Ceci ouvre la porte à deux voies principales :
- la néoformation in vitro, à base de cellules souches adultes, de lignées continues qui se développent de façon illimitée, ce qui n'est pas le cas des cellules primitives pancréatiques qui se dédifférencient immédiatement si l'on tente de les faire se multiplier. Ces lignées pourraient être, soit allogéniques, soit autologues. Cette solution paraît réalisable dans les dix années qui viennent ;
- les lignées continues de génie génétique qui posent cependant, sur le plan scientifique, un problème conceptuel important : si l'on peut très facilement faire sécréter de l'insuline à une cellule musculaire, on ne possède pas actuellement les outils permettant de réguler cette sécrétion.
Le docteur PATTOU met en évidence deux types de problèmes posés par la loi de 1994 en ce qui concerne le prélèvement des cellules et l'utilisation qui en est faite.
S'agissant du prélèvement, la règle du consentement présumé applicable à l'utilisation scientifique ou thérapeutique ne soulevait, avant 1994, aucune difficulté. La distinction opérée par la loi de 1994 entre prélèvement scientifique et thérapeutique n'a pu être mise en oeuvre immédiatement faute de textes d'application. A titre temporaire, il a été recouru localement au comité d'éthique.
En l'état actuel des textes, la mise en oeuvre de la greffe de cellules pancréatiques n'est possible que lorsqu'il y a, sur la liste nationale de l'EFG, un receveur lillois compatible avec le donneur envisagé.

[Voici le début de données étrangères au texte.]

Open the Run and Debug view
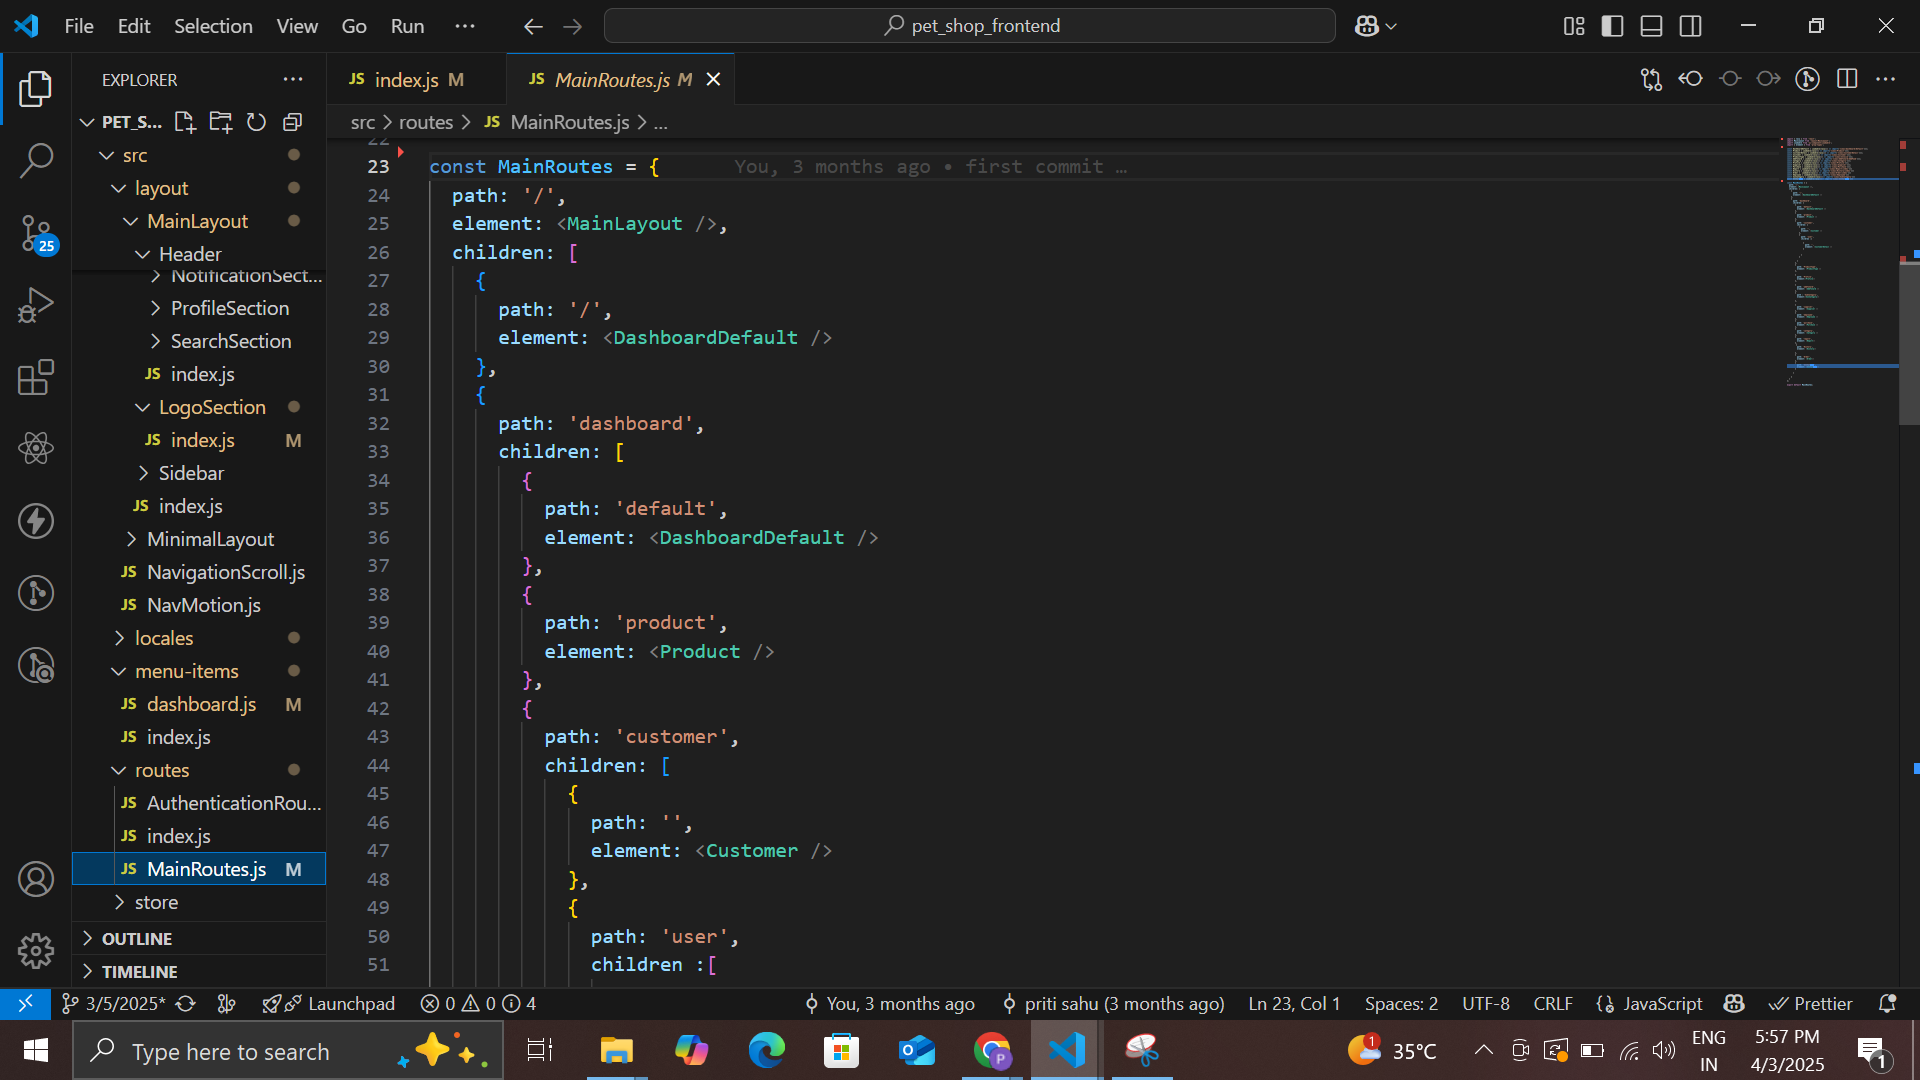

En revanche, les activités de développement (procédure d'isolement d'îlots) et de recherche ne sont pas prévues par la loi et ont donc dû être interrompues. Si la loi permet en théorie les prélèvements à but scientifique, elle ne les autorise pas du tout en pratique : l'obligation faite de s'assurer de l'identité du donneur en cas de prélèvement scientifique aboutissait à une interruption des prélèvements. Une solution tacite a été mise en place avec l'EFG afin d'assimiler les prélèvements scientifiques - par ailleurs très encadrés - à des prélèvements thérapeutiques afin de lever cet obstacle.
Il conviendrait donc de séparer nettement les phases de prélèvement et d'utilisation. Une fois le prélèvement réalisé, les cellules devraient être « dépersonnalisées » et détachées de leur origine.
En conclusion, le docteur PATTOU souligne le problème posé par les produits « ancillaires », utilisés pour la préparation des cellules en laboratoire, qui ne sont pas destinés à agir chez le malade mais s'y retrouvent à l'état de trace. D'autre part, la notion de lot pose, dans le cas des cellules primaires humaines, un problème de définition, le lot étant dans ce cas constitué par le donneur lui-même. Aussi conviendrait-il de prévoir les adaptations nécessaires pour que l'évaluation du produit thérapeutique n'aboutisse pas à sa destruction.